Pada tahun 2004, unit tersebut beralih dari model berbasis kontrak ke kontrak terkait untuk budidaya kopi. Hal ini menyebabkan banyak pelanggaran terkait penggunaan lahan dan kontrak perkebunan kopi, yang mengakibatkan perselisihan yang terus-menerus.

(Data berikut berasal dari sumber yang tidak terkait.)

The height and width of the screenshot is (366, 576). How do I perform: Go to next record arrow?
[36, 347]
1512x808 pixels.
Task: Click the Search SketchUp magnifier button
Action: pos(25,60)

Oleh karena itu, pada tahun 2011, rumah tangga mulai mengajukan petisi terkait hak penggunaan lahan. Pada tahun 2018, Kantor Pemeriksa Keuangan Daerah XII menunjukkan kekurangan dalam pengelolaan lahan dan kontrak sewa, serta meminta perusahaan untuk merevisi kontrak sewa agar sesuai dengan hukum, tetapi proses ini tertunda.
Pada tanggal 17 Agustus 2023, sejumlah besar orang mengadakan dialog dengan Ketua Komite Rakyat Provinsi Dak Lak, Pham Ngoc Nghi, dan meminta inspeksi komprehensif terhadap perusahaan ini - Foto: TRUNG TAN
Pada tahun 2019, bisnis tersebut berubah menjadi Thang Loi Coffee Joint Stock Company, tetapi perselisihan dan tuntutan hukum lama tetap tidak terselesaikan dan muncul perselisihan baru.
Pada tahun 2022, perusahaan mengusulkan skema kontrak baru, tetapi tidak disetujui oleh rumah tangga.
Pada tanggal 17 Agustus 2023, sejumlah besar orang mengadakan dialog dengan Ketua Komite Rakyat Provinsi Dak Lak, Pham Ngoc Nghi, dan meminta inspeksi komprehensif terhadap perusahaan ini.
Pada tanggal 28 Februari 2025, Inspektorat Provinsi Dak Lak menyelesaikan penyelidikannya terhadap pelanggaran dalam pengelolaan lahan dan privatisasi.